TASK DIRECTIONS: Please reproduce the data exactly, though every picture must stay out.

DATA FOR THE TASK:

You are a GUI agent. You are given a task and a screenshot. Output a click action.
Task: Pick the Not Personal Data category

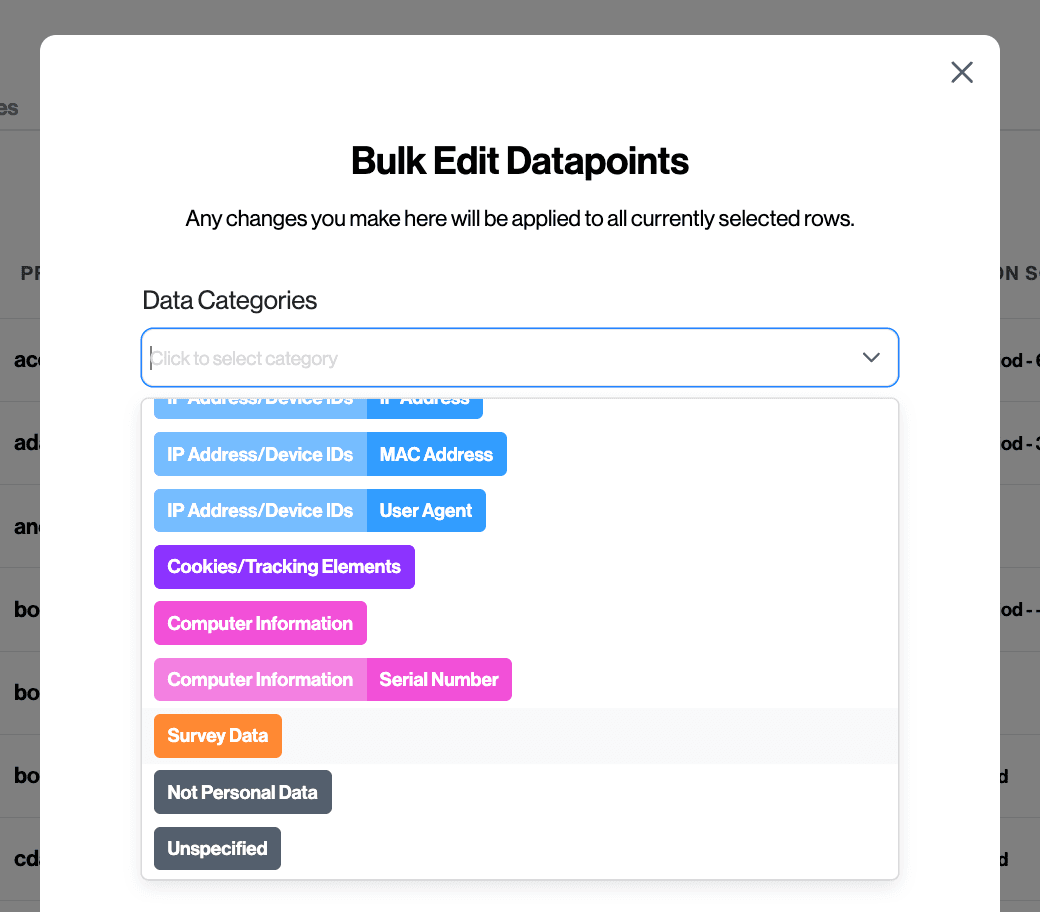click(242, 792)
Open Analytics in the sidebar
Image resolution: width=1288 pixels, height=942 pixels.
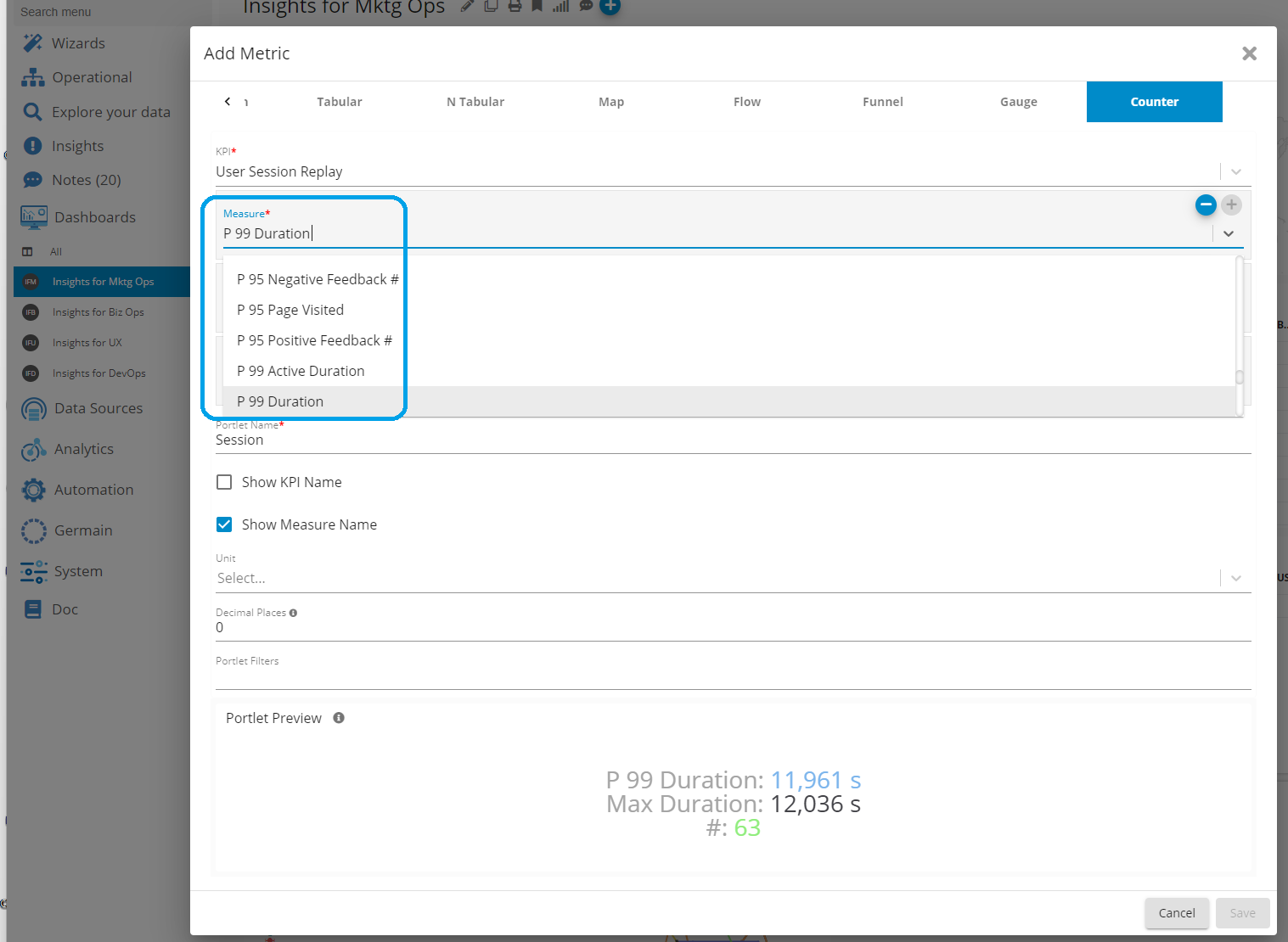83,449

ANSWER:
You are a GUI agent. You are given a task and a screenshot. Output a click action.
Task: Pick the Not Personal Data category

click(242, 792)
Open Analytics in the sidebar
Image resolution: width=1288 pixels, height=942 pixels.
83,449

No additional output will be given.